In 1968, after some structural deterioration, the great Iranian architect Houshang Seyhoun was commissioned to remodel and finalize the design. Seyhoun expanded the complex to the six-hectare scale it has today — adding the Tus Museum (which he also designed), the library (now holding over 9,000 books and a famous 37-meter carpet), and the surrounding chaharbagh — the four-part Persian garden, an architectural form whose origins reach back to the Achaemenid era. The current shape of the tomb you see today is essentially Seyhoun's 1968 reading of Behzad's 1934 vision. All of it points back to Pasargadae.

The Cyrus precedent

Here is what you see when you stand at the tomb of Ferdowsi today:

A rectangular cube of white marble — twenty-eight meters on each side, raised on a graduated stone platform — set in the middle of a Persian chaharbagh garden. The cube is reached by stone steps on all four sides. The corners are decorated with stylized Achaemenid columns and capitals. The base is inscribed with verses from the Shahnameh in Persian calligraphy. And on the south face, above the entrance, is the Faravahar.
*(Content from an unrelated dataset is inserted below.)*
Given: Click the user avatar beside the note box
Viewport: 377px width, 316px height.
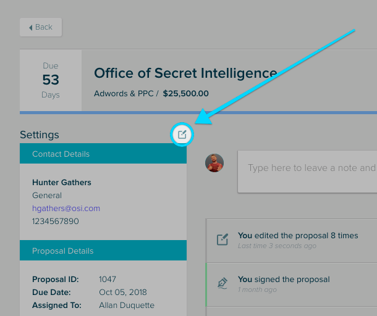Looking at the screenshot, I should click(214, 163).
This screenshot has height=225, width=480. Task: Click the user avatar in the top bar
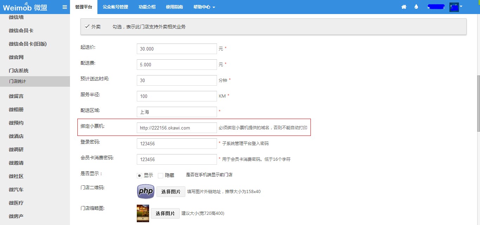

The visual reference is unmistakable. Compare any photograph of the tomb of Ferdowsi at Tus with any photograph of the tomb of Cyrus the Great at Pasargadae, and the conversation between the two structures is immediate. Both are rectangular stone chambers raised on graduated bases. Both stand alone in open ground. Both are oriented toward the four cardinal directions. Both are explicitly Achaemenid in their structural vocabulary. The Wikipedia entry on the Tomb of Ferdowsi states the resemblance flatly: "This resemblance is intentional as the designer of this edifice intended to revoke the original Achaemenid style of architecture." The architectural history journals state it the same way. The 2024 Iranian heritage publications state it the same way. Karim Taherzadeh Behzad and Houshang Seyhoun, working forty years apart, were both consciously, explicitly modeling the tomb of Persia's national poet on the tomb of Persia's first king.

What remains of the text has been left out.